1 tablespoon olive oil

1 cup julienned onions

4 cups duck confit, shredded

1/2 cup tamarind sauce

1/4 cup chopped green onions

12 small flour tortillas

Vegetable oil for frying

1 cup sour cream

Juice of one lemon

2 avocados, seeded, peeled and diced

Juice of one lime

1 teaspoon minced garlic

1 cup plus 2 tablespoons diced tomatoes, peeled and seeded

1 cup grated Monterey Jack cheese

2 cups shredded lettuce

Tabasco sauce

Salt and pepper

Directions

  1. In a saute pan, over medium heat, add the olive oil. When the oil is hot, add the onions and saute for 1 minute. Add the duck confit and saute for 1 minute. Season with salt and pepper. Stir in the tamarind sauce and saute for 2 minutes. Season with salt and pepper. Stir in the green onions and remove from the heat. In a large skillet, heat the vegetable oil for frying. When the oil is hot, fry the tortillas, a couple at a time, until golden brown, about 2 minutes. Remove the tortillas from the oil and drain on a paper-lined plate. Season the tortillas with salt and pepper. In a small mixing bowl, whisk the sour cream, lemon juice and cilantro together. Season with salt and pepper. In another small bowl, combine the avocados, lime juice, garlic and 2 tablespoons tomatoes, together. Season the mixture with salt and pepper.
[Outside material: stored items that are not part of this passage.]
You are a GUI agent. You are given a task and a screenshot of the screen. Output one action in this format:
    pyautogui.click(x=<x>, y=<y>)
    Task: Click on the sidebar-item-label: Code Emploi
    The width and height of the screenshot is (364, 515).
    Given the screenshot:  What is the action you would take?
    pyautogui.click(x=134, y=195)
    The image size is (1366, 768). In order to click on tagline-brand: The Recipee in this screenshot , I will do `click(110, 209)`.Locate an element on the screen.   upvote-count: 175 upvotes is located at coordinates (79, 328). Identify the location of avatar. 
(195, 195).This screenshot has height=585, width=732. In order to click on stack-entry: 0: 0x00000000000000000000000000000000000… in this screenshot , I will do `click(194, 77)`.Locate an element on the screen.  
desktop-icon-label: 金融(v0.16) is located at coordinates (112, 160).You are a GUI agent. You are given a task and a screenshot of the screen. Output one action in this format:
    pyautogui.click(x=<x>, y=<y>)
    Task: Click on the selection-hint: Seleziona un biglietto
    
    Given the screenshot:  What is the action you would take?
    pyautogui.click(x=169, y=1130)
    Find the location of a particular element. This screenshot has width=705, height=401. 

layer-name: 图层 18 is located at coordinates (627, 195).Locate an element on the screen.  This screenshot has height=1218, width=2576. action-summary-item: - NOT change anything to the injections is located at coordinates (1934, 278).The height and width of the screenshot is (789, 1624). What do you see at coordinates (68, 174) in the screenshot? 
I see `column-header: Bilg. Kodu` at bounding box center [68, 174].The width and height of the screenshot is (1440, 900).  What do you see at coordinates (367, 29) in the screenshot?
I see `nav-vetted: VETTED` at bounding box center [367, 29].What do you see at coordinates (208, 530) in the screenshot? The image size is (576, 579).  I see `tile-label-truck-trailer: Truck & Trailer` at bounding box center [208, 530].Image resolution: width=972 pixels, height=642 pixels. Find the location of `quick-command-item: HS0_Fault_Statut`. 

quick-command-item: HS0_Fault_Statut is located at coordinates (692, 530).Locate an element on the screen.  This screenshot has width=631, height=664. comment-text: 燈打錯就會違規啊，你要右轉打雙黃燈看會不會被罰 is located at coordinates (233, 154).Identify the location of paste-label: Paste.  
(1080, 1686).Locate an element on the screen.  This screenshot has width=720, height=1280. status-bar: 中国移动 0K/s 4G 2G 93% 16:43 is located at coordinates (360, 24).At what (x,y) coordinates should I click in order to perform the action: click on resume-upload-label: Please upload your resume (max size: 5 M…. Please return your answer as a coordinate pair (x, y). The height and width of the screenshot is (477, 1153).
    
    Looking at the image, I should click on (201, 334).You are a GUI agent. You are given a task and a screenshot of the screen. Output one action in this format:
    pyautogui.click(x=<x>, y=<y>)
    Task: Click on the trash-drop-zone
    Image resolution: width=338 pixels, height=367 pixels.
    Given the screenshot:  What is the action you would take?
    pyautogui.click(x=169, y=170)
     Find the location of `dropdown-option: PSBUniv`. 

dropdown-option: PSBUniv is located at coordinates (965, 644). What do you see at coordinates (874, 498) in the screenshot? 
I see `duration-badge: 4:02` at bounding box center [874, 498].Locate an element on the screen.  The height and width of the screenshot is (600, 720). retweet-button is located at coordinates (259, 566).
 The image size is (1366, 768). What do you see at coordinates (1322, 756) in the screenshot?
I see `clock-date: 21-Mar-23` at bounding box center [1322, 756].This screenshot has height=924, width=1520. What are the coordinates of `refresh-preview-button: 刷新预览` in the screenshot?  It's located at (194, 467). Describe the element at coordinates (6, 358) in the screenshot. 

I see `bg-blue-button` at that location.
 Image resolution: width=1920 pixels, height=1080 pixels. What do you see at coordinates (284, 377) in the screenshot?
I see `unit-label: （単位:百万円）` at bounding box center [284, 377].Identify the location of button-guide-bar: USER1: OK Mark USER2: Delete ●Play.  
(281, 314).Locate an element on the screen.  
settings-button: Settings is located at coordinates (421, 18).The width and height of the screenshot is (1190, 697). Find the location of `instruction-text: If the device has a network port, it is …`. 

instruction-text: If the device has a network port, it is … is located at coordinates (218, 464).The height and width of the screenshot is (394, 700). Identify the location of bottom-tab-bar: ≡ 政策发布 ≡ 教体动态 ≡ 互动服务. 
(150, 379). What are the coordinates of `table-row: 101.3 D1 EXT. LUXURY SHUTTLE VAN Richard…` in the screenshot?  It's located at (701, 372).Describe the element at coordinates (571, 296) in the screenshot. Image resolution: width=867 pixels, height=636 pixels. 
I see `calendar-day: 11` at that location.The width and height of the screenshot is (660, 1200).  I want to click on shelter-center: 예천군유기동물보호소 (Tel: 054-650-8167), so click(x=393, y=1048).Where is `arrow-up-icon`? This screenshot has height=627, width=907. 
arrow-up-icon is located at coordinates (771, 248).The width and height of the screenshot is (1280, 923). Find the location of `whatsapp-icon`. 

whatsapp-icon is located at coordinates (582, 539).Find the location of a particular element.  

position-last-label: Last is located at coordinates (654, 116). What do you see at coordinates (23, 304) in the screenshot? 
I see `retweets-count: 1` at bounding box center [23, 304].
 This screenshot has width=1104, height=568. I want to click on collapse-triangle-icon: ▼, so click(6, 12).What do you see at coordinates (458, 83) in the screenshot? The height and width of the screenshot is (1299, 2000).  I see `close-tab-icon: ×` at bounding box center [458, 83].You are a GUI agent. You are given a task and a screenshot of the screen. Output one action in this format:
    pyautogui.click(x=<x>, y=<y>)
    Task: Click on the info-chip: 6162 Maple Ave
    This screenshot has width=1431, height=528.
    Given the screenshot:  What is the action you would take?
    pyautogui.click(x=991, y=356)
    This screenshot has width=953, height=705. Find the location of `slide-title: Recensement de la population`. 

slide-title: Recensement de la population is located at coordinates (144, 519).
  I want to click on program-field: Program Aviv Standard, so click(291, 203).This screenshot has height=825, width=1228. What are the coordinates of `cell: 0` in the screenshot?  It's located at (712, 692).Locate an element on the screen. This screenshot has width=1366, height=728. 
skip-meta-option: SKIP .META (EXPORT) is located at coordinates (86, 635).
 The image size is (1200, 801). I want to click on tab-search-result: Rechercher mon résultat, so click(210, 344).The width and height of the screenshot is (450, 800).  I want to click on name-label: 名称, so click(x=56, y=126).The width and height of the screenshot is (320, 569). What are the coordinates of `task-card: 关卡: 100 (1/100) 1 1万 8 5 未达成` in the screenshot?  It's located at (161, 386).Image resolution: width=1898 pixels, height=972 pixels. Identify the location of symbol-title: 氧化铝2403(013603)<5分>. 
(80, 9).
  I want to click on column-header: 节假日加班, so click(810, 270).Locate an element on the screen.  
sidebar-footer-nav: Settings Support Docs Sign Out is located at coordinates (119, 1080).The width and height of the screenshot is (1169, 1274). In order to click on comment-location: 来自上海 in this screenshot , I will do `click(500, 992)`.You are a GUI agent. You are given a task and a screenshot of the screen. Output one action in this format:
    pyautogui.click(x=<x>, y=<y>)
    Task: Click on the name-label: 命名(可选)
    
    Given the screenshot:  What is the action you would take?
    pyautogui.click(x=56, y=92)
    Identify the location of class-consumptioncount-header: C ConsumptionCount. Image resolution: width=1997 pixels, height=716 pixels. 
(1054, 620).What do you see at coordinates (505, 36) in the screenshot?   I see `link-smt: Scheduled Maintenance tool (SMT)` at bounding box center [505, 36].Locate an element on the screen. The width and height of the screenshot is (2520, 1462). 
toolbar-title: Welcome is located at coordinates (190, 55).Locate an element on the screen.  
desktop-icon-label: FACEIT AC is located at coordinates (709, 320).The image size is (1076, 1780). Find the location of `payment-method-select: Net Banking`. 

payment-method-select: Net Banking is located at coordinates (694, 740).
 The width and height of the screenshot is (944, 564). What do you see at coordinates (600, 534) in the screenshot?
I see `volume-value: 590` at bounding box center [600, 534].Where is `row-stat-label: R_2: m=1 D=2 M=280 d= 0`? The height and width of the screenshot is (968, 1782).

To assemble, lay one tortilla in the center of each plate. Place 1/2 cup of the duck mixture on top of each tortilla. Top the duck meat with the shredded lettuce, tomatoes and cheese. Top with a second tortilla and repeat the latter procedure. Top each taco with the remaining tortillas. Garnish the tacos with the cilantro sour cream and guacamole.